Now, what does Gambari’s appointment teach the South, especially the loud Yoruba, about group identity and unity? Can they see that the Fulani are one from Sokoto to Ilorin and that they see Nigeria as their inheritance and would do anything to keep it as it is and pass it on to their children and children’s children? The hybrid called Hausa-Fulani are a particularly very audacious strain. When they roll at the top with rock-solid confidence, I get reminded that we were taught in school that “beggars can’t be choosers.” These people are always the choosers in Nigeria because they are never power beggars. They do not cringe to get their rights – and even to snatch what belongs to others – they grab power and benefits without saying sorry. They take anything that would add to their power and prestige and leave the dispossessed to gasp for breath. They do not shoot and hide unless doing so would get them more booty. Read the bloody history of their engagements with all others since the beginning of Nigeria. That is the only reason a cosmopolitan diplomat of Gambari’s standing would be caught uttering those words about Ken Saro Wiwa and the tragic struggles of the Ogoni people. I think the Yoruba have to learn here: strategise, talk less. Nigeria is a deaf monster; it hears no howling about justice and fair play. Survivors are strategic cat ‘bellers’ – vulnerable creations who dared cats by taking charge of their destiny. Whining and wringing hands and, even, shouting won’t save any underling from Nigeria’s abusive marriage and its unjust structure.
Enough of wailing. Dysfunctional Nigeria is built of stuffs stronger than the Wall of Jericho; therefore, noise cannot breach it. If the Yoruba, and southerners generally, are not satisfied with the life they are living, the solution is not in carrying an elephant on their head and be hunting crickets with their toes. They should decide what they want and how to get it. The Hausa-Fulani, with the assistance of the British, did that a long time ago. That Buhari has appointed anyone as his principal aide should be the least of concerns at this moment of siege. That is a faint manifestation of ‘their’ own short and long-term strategy. Where is yours? If anything, the appointment should serve as a reminder that the Buharis of Daura and the Gambaris of Ilorin are kinsmen in everything and will remain so, forever. It also reminds the forgetful that these are very clear-headed, close-knit people who are consistent on matters of group identity, group relevance and survival and for whom all seasons are strategy sessions.

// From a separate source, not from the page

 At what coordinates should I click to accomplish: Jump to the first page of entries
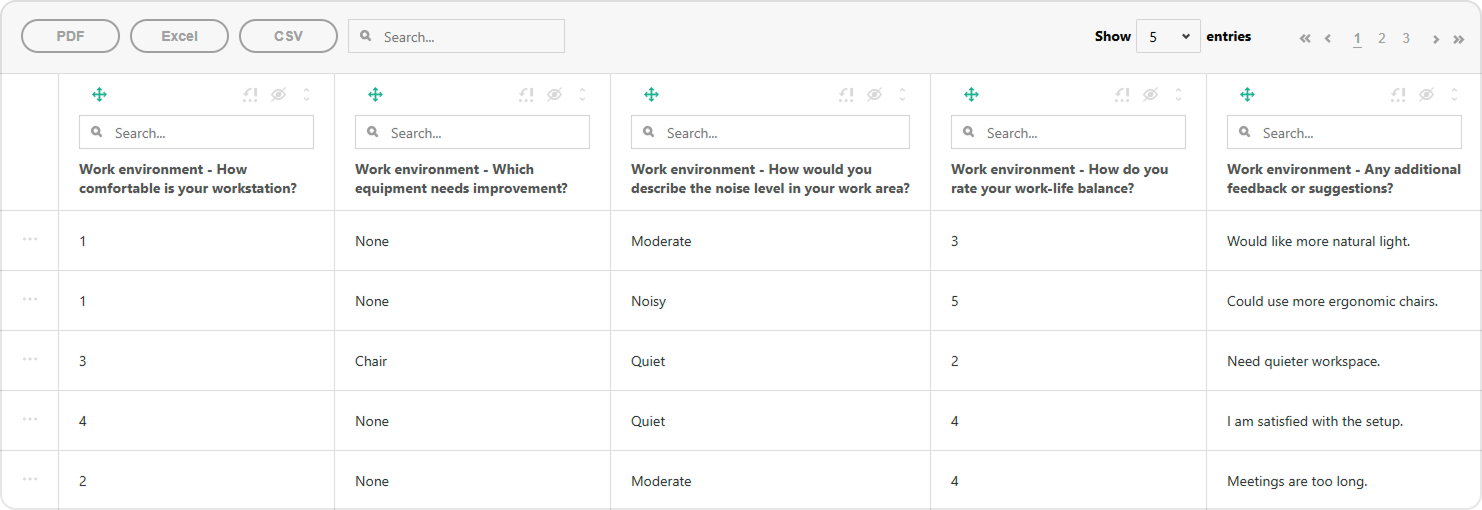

In ‘The Burning Grass’, Igbo novelist, Cyprian Ekwensi’s Mai Sunsaye has a beautiful rendition of the Fulani panegyric: “We are Fulanis, sons of Dan Fodio, master magicians, we who fight like cats, who die a hundred deaths and live…” and for whom “the wish for better pastures” means “all else must succumb to that wish.”
Resisting that undisguised ‘wish’ to make your father’s farm their ‘pasture’ should be your priority now, not crying over a Fulani president’s choice of his scholar-brother as his chief of staff.